**EXERCISE PROMPT**. Copy the lines exactly, starting at the line that contains "is (507, 1770)." and ending after the line that contains "files-label: Files: is".

START ENTRIES PROVIDED

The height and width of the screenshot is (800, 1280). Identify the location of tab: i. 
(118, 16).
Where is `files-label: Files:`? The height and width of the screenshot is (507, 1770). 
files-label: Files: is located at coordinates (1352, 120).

END ENTRIES PROVIDED
START ENTRIES PROVIDED

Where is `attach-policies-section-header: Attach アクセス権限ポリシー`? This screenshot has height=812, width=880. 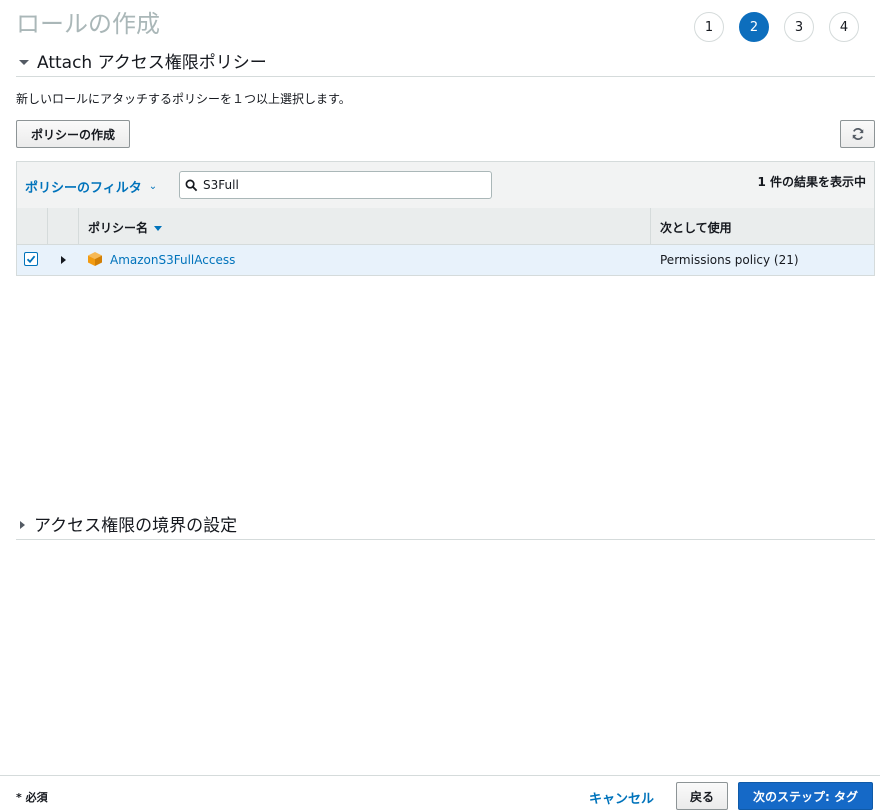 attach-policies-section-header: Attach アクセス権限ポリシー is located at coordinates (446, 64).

END ENTRIES PROVIDED
START ENTRIES PROVIDED

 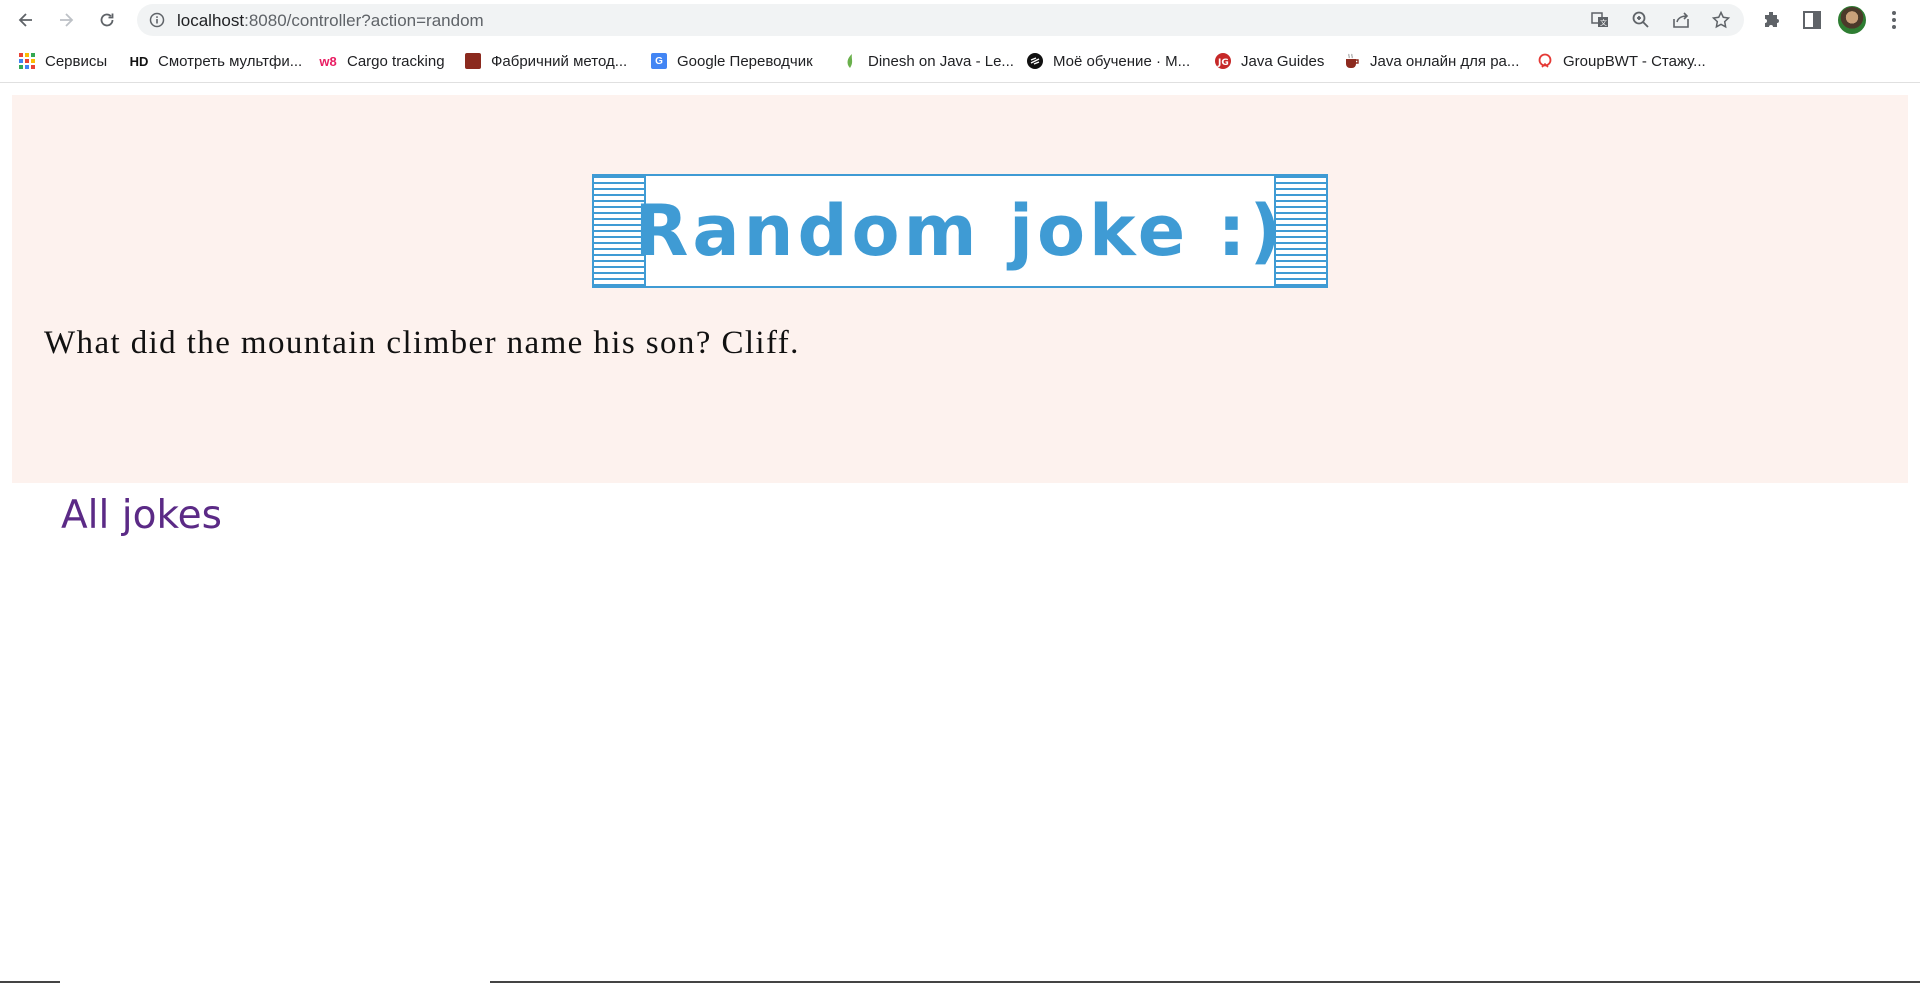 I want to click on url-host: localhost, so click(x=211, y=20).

END ENTRIES PROVIDED

**WRITTEN ANSWER**.
Where is `files-label: Files:`? The height and width of the screenshot is (507, 1770). 
files-label: Files: is located at coordinates (1352, 120).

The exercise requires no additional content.